Nsight system HPC Linux installation


I am having an issue getting Nsight systems to work as I expected.

I am working on a 8x V100 server within a Linux HPC cluster. I have a CUDA 10.1 module installed and loaded.

I then tried to install Nsight system:


but now I get:
Error: Nsight Systems 2019.3.7 hasn’t been installed with CUDA Toolkit 10.1

How do I fix this, preferably so I have a module?

If you install the standalone Nsight Systems RPM downloaded from the developer zone, it will be installed to /opt/nvidia/nsight-systems.

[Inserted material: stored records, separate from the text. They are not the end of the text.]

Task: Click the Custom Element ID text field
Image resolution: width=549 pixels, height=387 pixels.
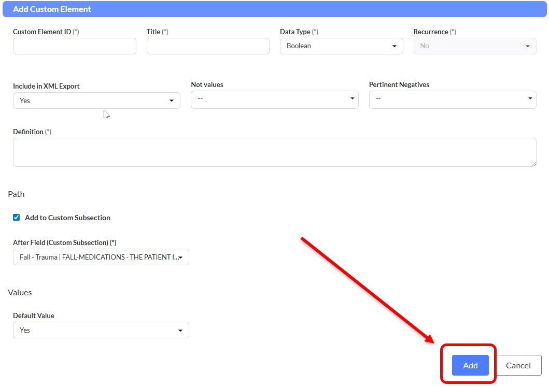Action: coord(74,46)
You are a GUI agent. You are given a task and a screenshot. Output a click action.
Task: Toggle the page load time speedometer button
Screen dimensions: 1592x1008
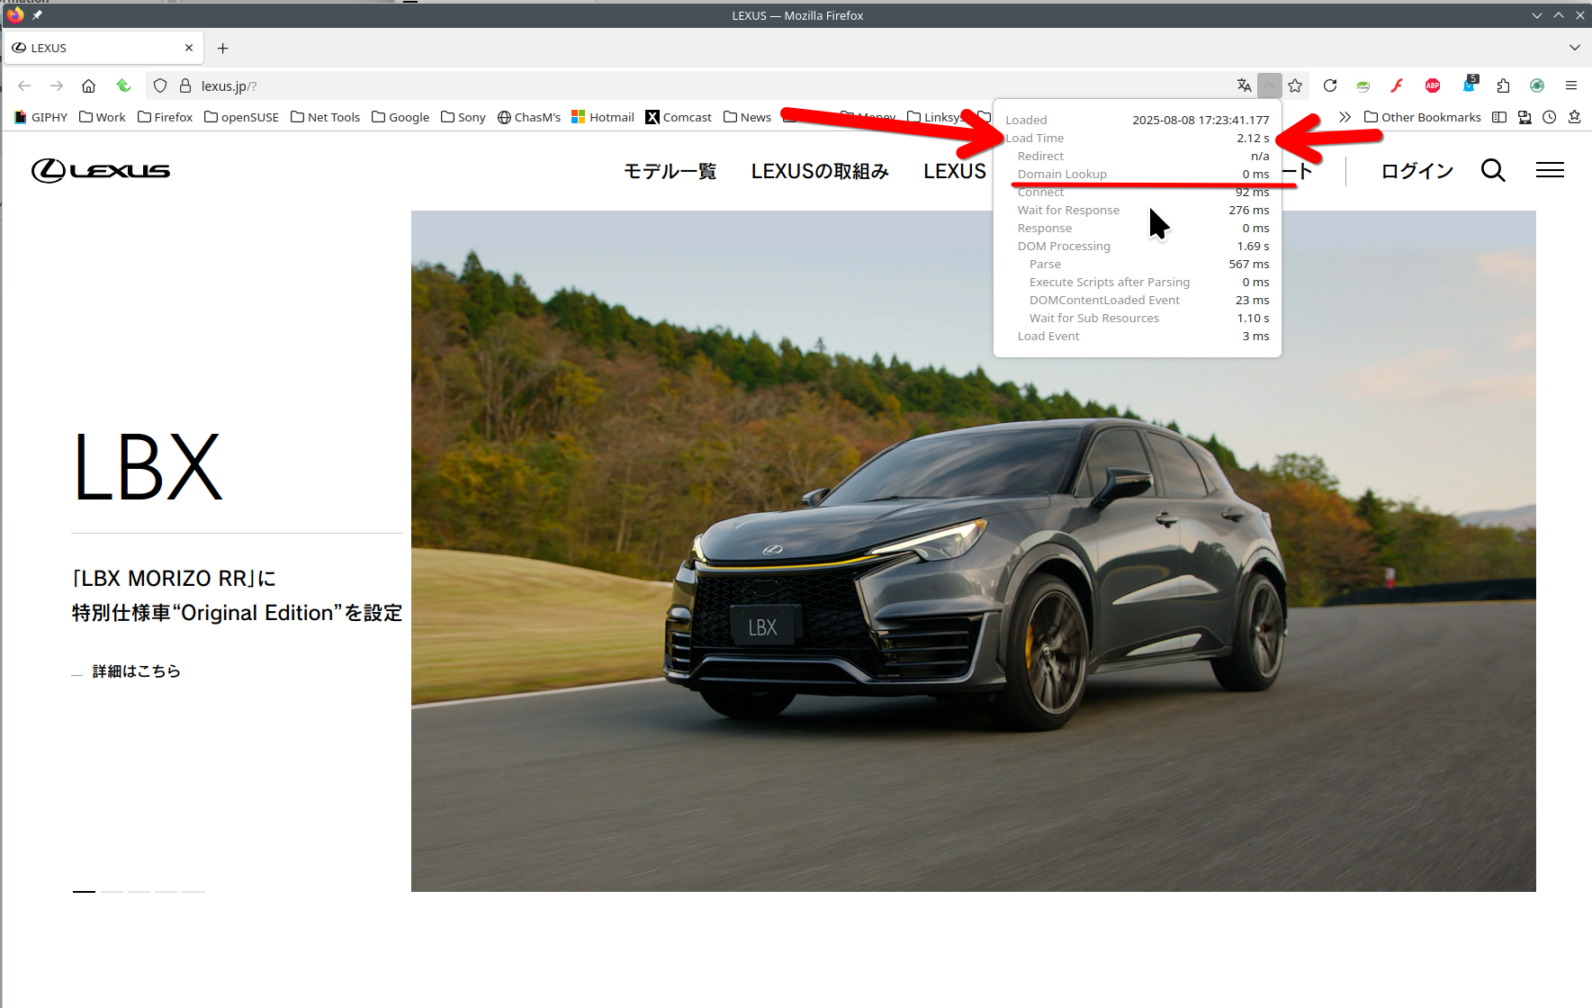pyautogui.click(x=1269, y=86)
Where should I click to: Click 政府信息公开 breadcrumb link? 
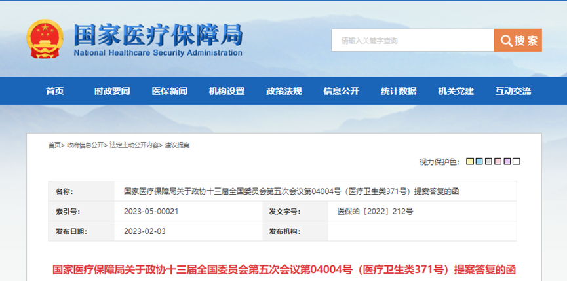(85, 145)
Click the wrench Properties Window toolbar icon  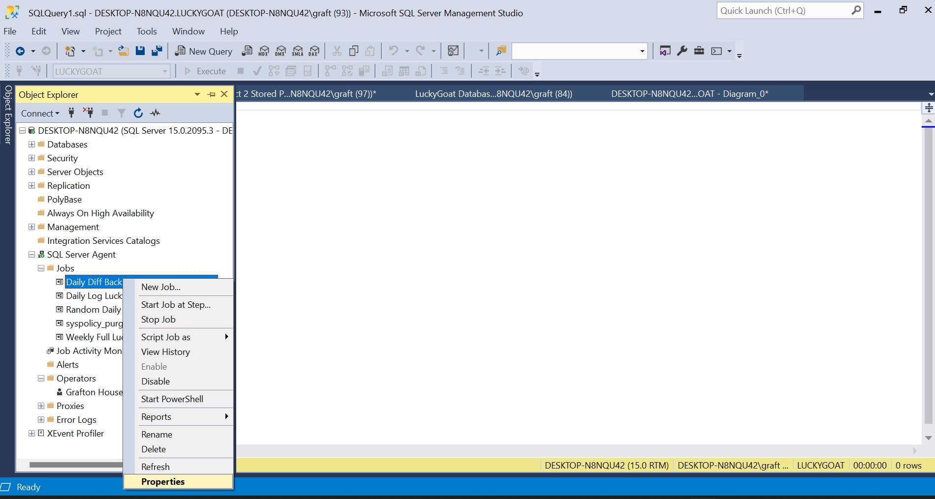coord(682,51)
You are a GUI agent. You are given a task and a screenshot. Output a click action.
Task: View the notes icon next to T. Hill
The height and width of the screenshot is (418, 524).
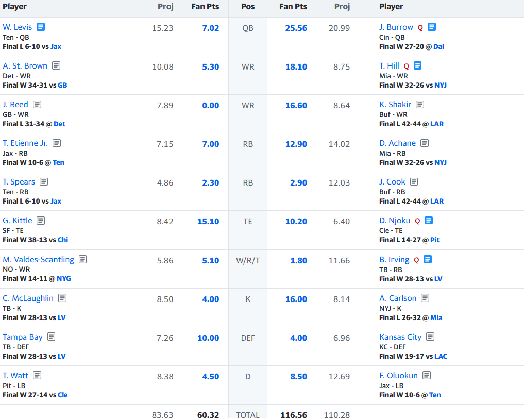pos(418,65)
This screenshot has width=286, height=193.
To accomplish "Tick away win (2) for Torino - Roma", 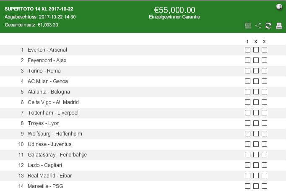I will pos(264,71).
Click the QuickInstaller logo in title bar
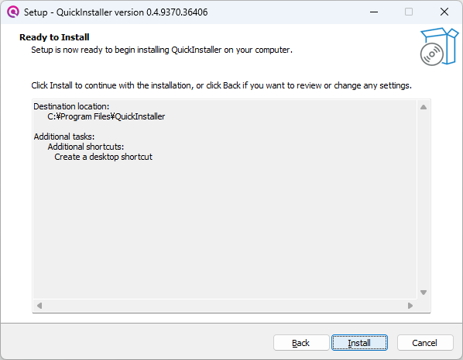The height and width of the screenshot is (360, 463). pyautogui.click(x=13, y=12)
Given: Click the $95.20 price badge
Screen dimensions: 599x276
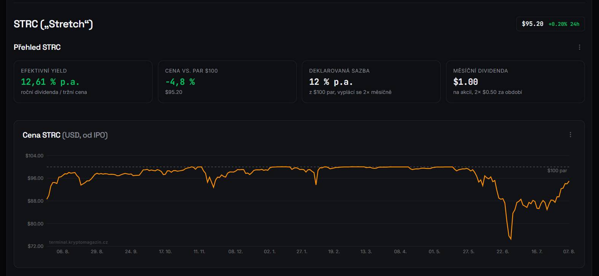Looking at the screenshot, I should [532, 24].
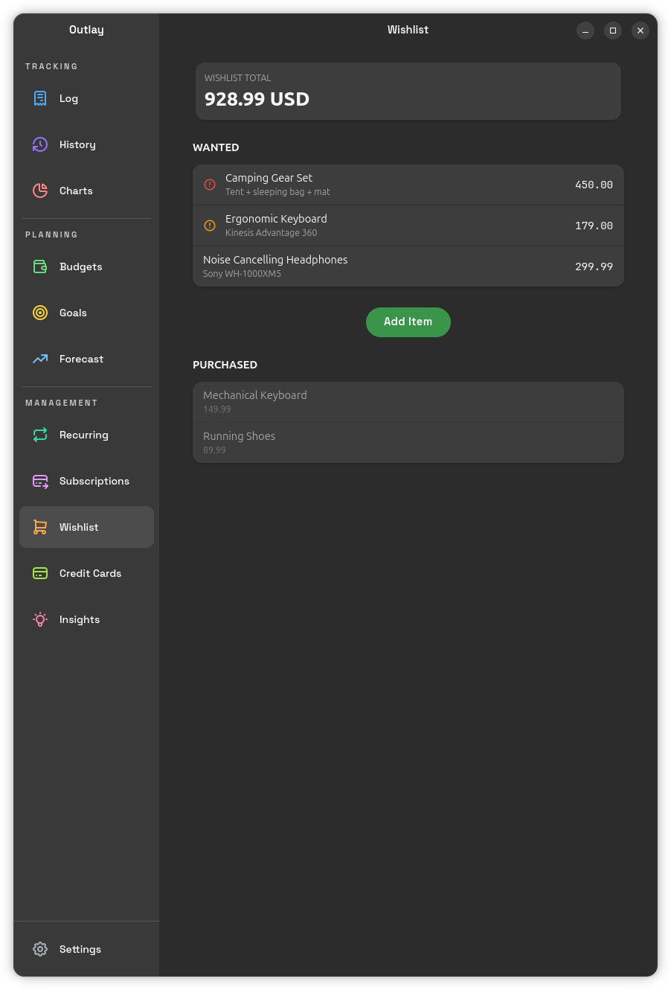Click the Wishlist Total card
671x990 pixels.
[408, 91]
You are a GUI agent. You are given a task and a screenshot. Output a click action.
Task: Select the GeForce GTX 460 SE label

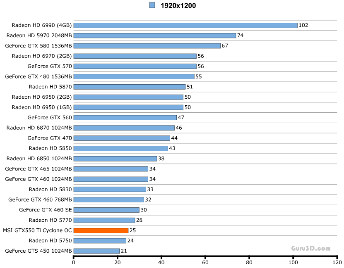(46, 210)
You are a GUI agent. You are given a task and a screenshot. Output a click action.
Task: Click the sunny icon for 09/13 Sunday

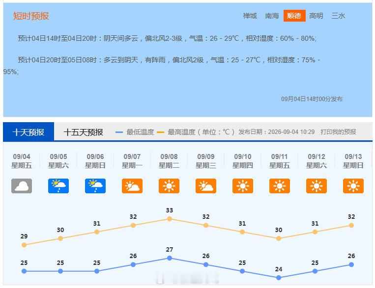coord(353,186)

So just add /opt/nvidia/nsight-systems/<version>/bin to your PATH. The one you’re currently attempting to interact with is the one attached to the CUDA toolkit in /usr/local/cuda. (I could discuss how to resolve that if you need.)

Hi Thanks for your help. I have now two module a CUDA 10.1 and a nsight-systems 2020.3.1.

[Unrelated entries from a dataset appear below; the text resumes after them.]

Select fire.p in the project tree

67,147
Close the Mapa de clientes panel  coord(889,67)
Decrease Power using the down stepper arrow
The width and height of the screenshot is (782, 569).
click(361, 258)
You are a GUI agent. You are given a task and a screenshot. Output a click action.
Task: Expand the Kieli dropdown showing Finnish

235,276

As you can see below, I loaded both modules, rebuild my test app, and then ran the nsys profiler, but I still do not get the expected output.

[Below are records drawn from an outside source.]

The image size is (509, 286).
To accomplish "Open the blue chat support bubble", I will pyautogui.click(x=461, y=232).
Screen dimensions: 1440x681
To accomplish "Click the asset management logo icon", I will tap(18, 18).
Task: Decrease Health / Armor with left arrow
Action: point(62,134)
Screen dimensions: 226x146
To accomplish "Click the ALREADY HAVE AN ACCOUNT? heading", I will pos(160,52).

What am I doing wrong, Any idea?



[rregan@gn001 Managing-Memory] module load nsight-systems/2020.3.1 [rregan@gn001 Managing-Memory] module list
Currently Loaded Modulefiles:

  1. cuda/10.1 2) nsight-systems/2020.3.1

[rregan@gn001 Managing-Memory] nvcc -o singlethread-vector-add 01-vector-add.cu [rregan@gn001 Managing-Memory] ll
total 2124
-rw-r–r-- 1 rregan dphlss 1953 Jul 30 10:44 01-vector-add.cu
-rw-r–r-- 1 rregan dphlss 98292 Jul 30 11:15 report1.qdrep
-rw-r–r-- 1 rregan dphlss 151552 Jul 30 11:15 report1.sqlite
-rw-r–r-- 1 rregan dphlss 98228 Jul 30 11:17 report2.qdrep
-rw-r–r-- 1 rregan dphlss 147456 Jul 30 11:17 report2.sqlite
-rw-r–r-- 1 rregan dphlss 97803 Jul 30 16:54 report3.qdrep
-rw-r–r-- 1 rregan dphlss 131072 Jul 30 16:54 report3.sqlite
-rw-r–r-- 1 rregan dphlss 98187 Jul 30 17:05 report4.qdrep
-rw-r–r-- 1 rregan dphlss 151552 Jul 30 17:05 report4.sqlite
-rw-r–r-- 1 rregan dphlss 87454 Jul 30 17:50 report5.qdrep
-rw-r–r-- 1 rregan dphlss 122880 Jul 30 17:50 report5.sqlite
-rwxr-xr-x 1 rregan dphlss 639248 Jul 31 10:51 singlethread-vector-add

[rregan@gn001 Managing-Memory]$ nsys profile --stats=true ./singlethread-vector-add
Collecting data…

The target application terminated with signal 11 (SIGSEGV)
Processing events…
Capturing symbol files…
Saving temporary “/tmp/nsys-report-0c63-94a7-cf5c-8c10.qdstrm” file to disk…
Creating final output files…

Processing [==============================================================100%]
Saved report file to “/tmp/nsys-report-0c63-94a7-cf5c-8c10.qdrep”
Exporting 1018 events: [==================================================100%]

Exported successfully to

Generating CUDA API Statistics…
CUDA API Statistics (nanoseconds)

CUDA trace data was not collected.

Generating Operating System Runtime API Statistics…
Operating System Runtime API Statistics (nanoseconds)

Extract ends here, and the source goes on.